Four unions acting on behalf of care and support workers are filing a second, larger claim to cover the entire care workforce.  

The original claim was filed in July 2022 by three unions and covered workers across the aged care sector, disability and mental health and addictions workforce, by naming 15 of the largest employers.  

It covered about 30 percent of the workforce, but under the previous government’s funded framework policy, acceptance of the claim would benefit all workers.  

However, there is no guarantee the new government will have the same policy.  

Public Service Association assistant secretary Melissa Woolley said a second claim was a way to ensure all workers got what they deserved.  

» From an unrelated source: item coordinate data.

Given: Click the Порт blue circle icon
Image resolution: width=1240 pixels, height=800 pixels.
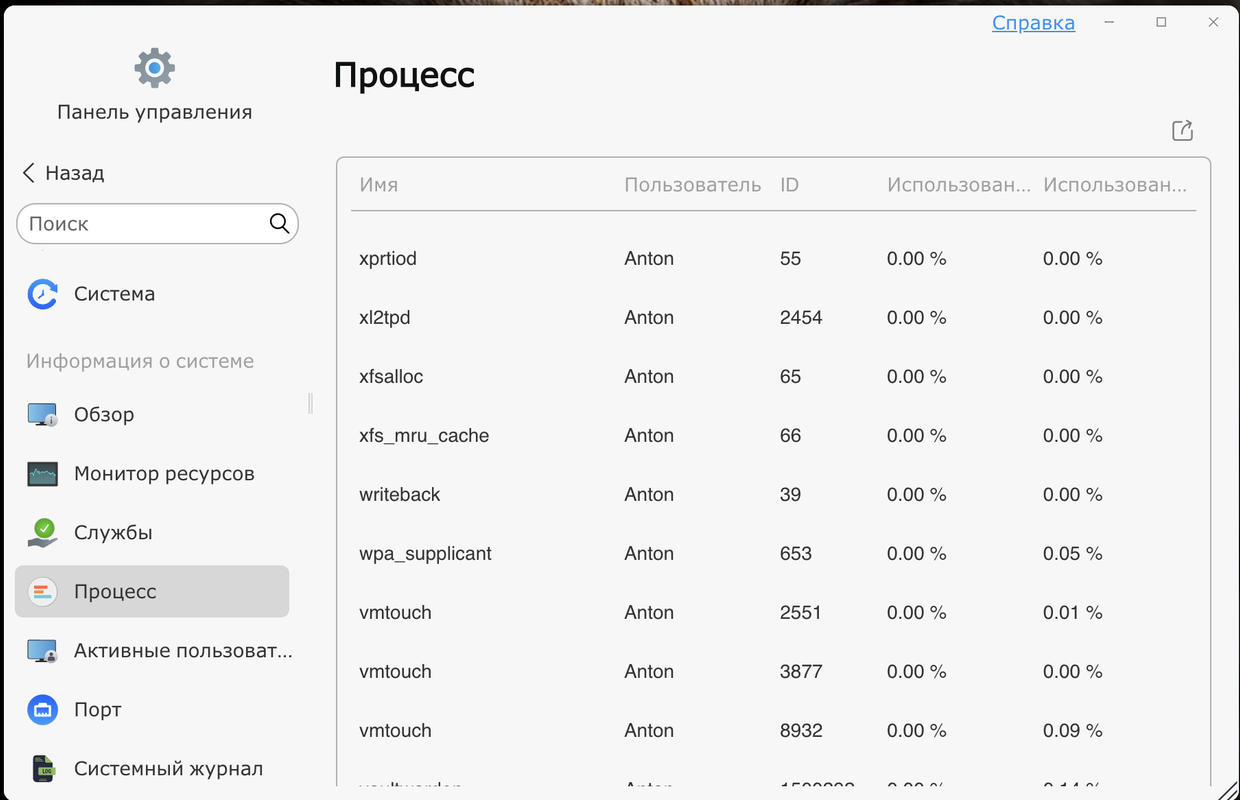Looking at the screenshot, I should pos(42,709).
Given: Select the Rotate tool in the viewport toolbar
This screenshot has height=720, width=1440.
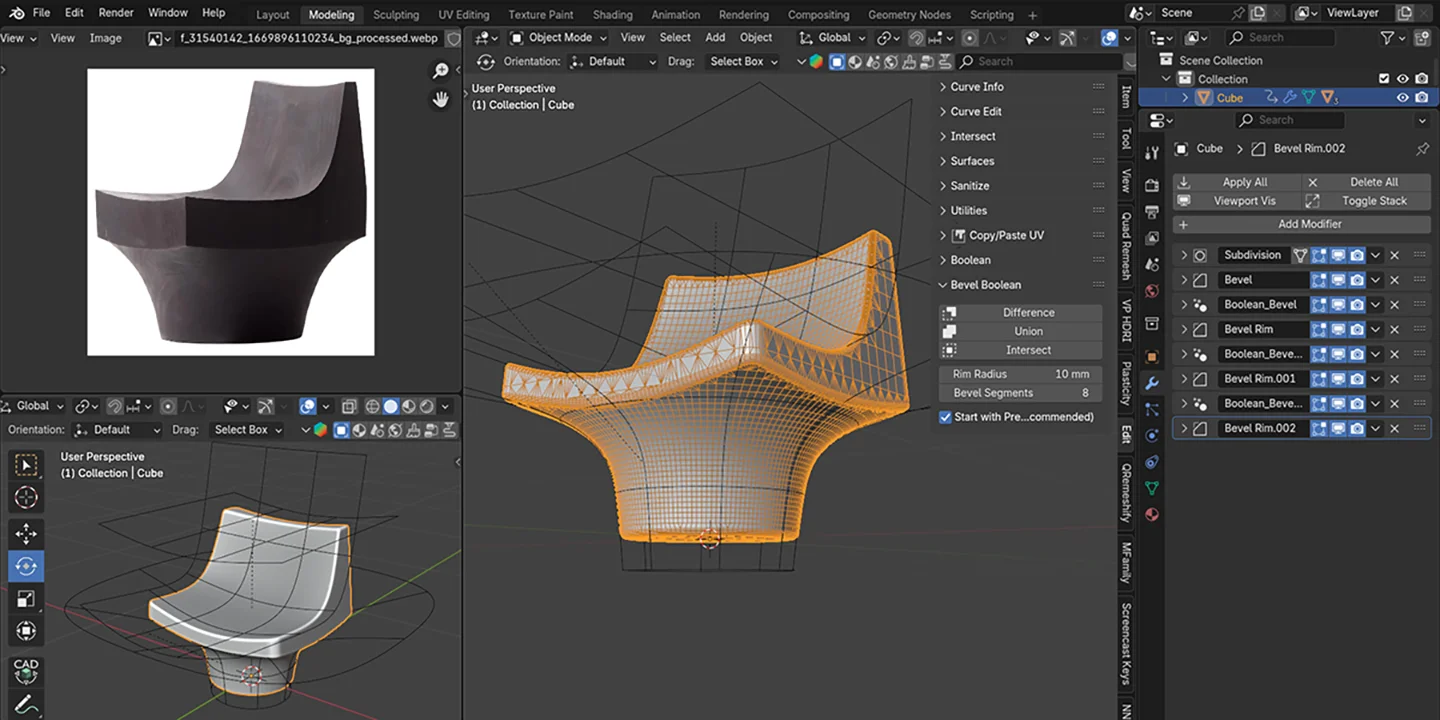Looking at the screenshot, I should [26, 566].
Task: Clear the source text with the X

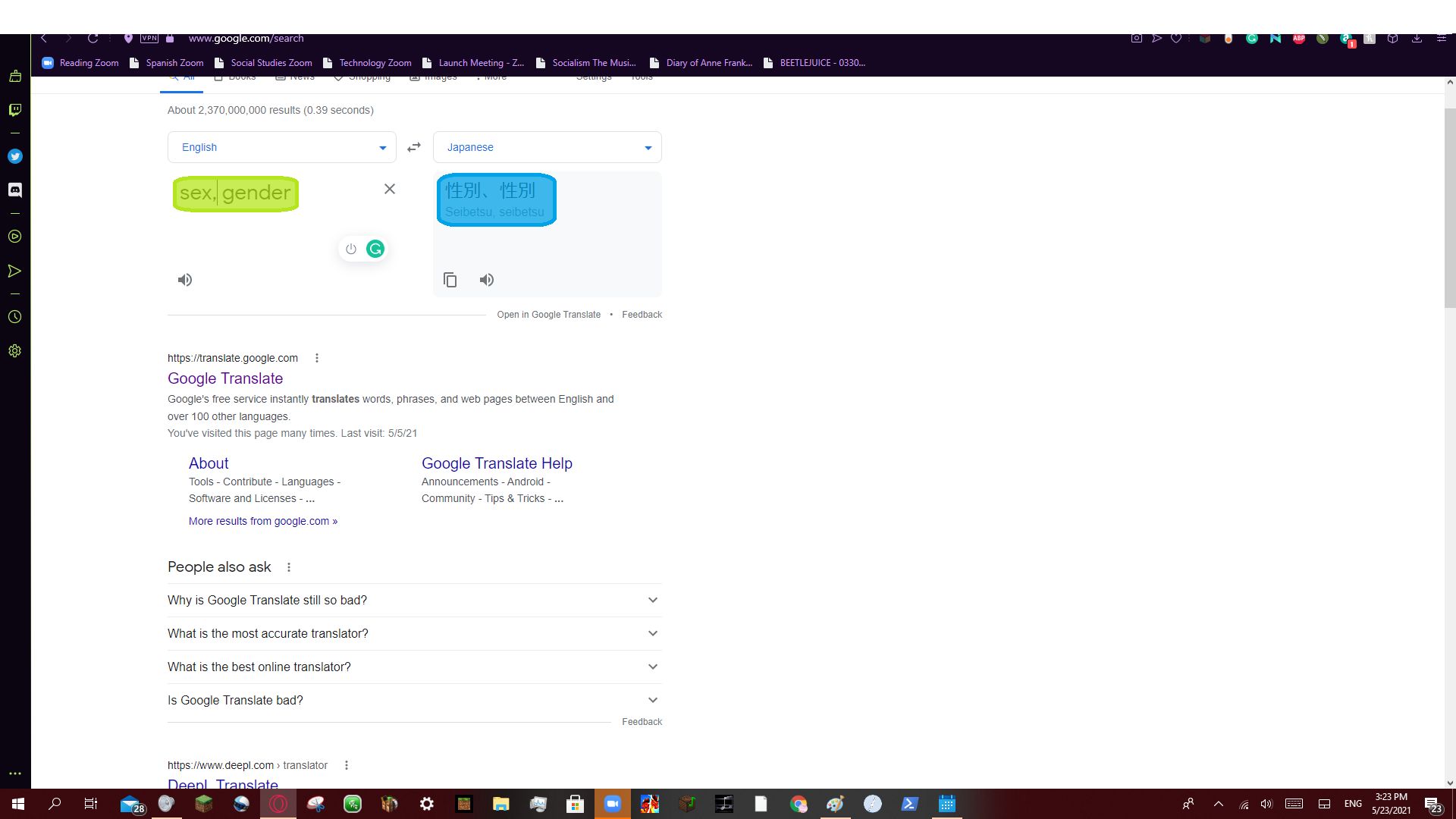Action: 389,189
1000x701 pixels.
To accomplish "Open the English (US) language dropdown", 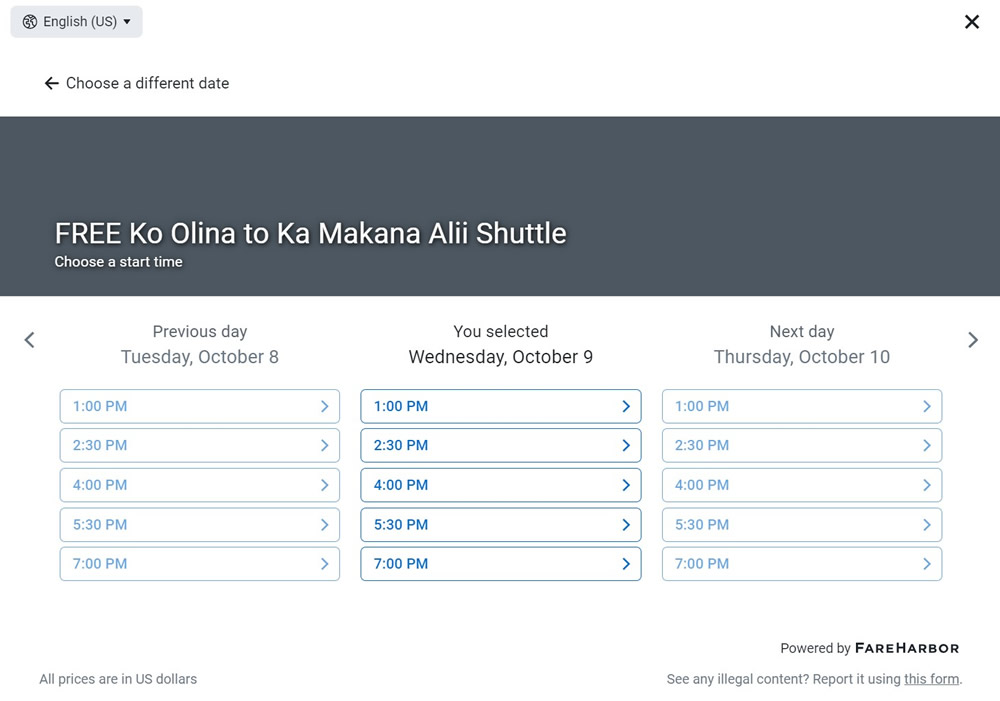I will click(x=77, y=22).
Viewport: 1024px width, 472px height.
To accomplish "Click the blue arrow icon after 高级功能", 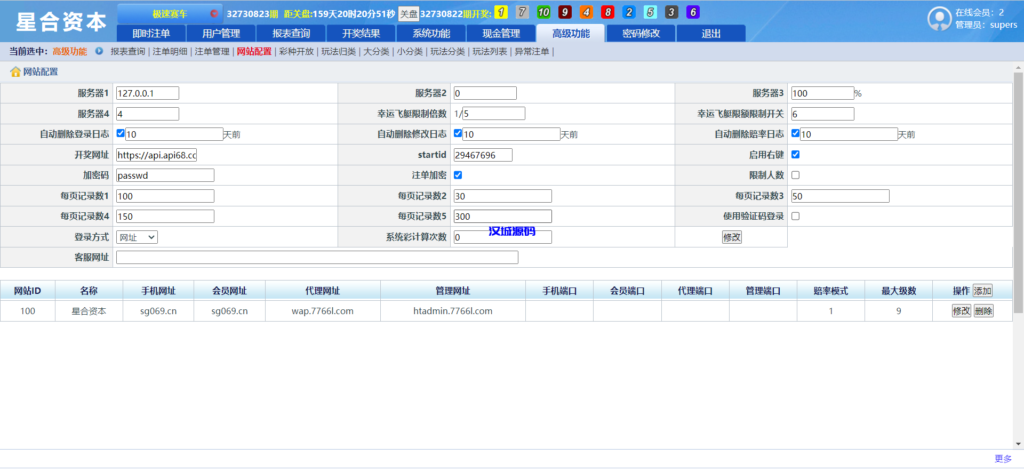I will coord(99,51).
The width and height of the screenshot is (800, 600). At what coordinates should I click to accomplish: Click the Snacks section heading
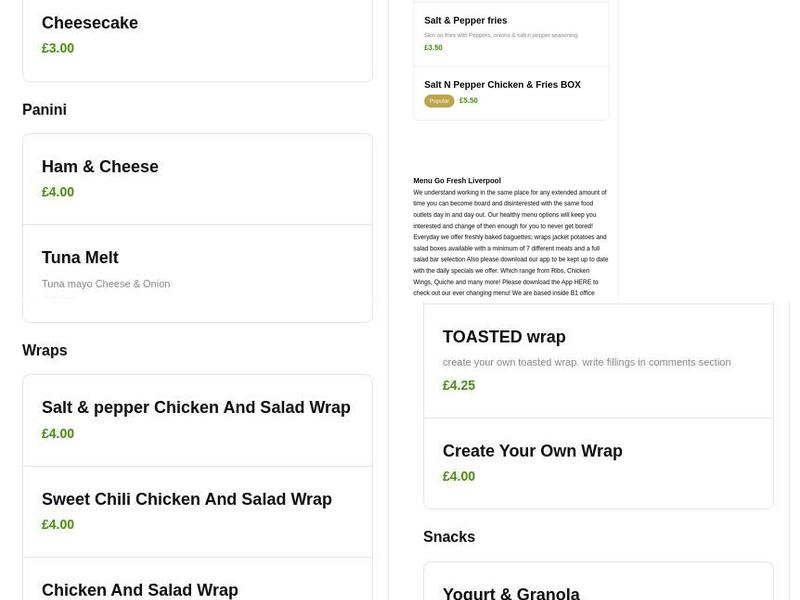450,536
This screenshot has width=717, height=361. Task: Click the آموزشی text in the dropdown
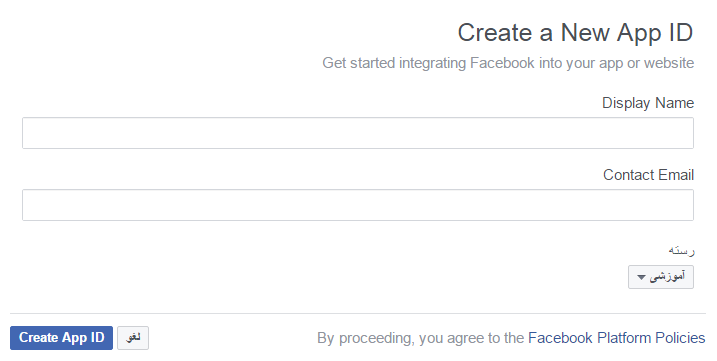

“The funded framework was the mechanism to deliver out an extension to a whole group of workers and with the uncertainty up in the air we wanted to protect our members interests around getting paid equity.  

“It’s always been our goal that 65,000 care and support workers receive pay equity at the same time and we’re utilising this lever to ensure that is the case.” 

The first claim has been stalled while Te Whatu Ora conducts a review of work underpinning the settlement. 

Woolley said unions were not engaging with that review, describing it as a stall tactic. 

“We have full trust in the pay equity process that we followed, we followed all of the Public Service Commission guidance on the pay equity process.  

“The whole intent of Te Whatu Ora doing the review was to stall this process, or to come up with preconceived ideas about the outcomes that we’ve reached.”

The Care and Support Workers Pay Equity Settlement Act is due to end on December 31, meaning any claims need to be filed before the end of the year. 

The Act was introduced after a pay equity deal was reached in 2017 to rectify the chronic underinvestment in the predominately female care and support workforce. 

However, the agreement included a provision a new claim could not be brought for five years.  

If it expires without a replacement or settlement in place, wages in the care sector would lose the wage increase protections benefited from for six years, but the claim itself would not expire.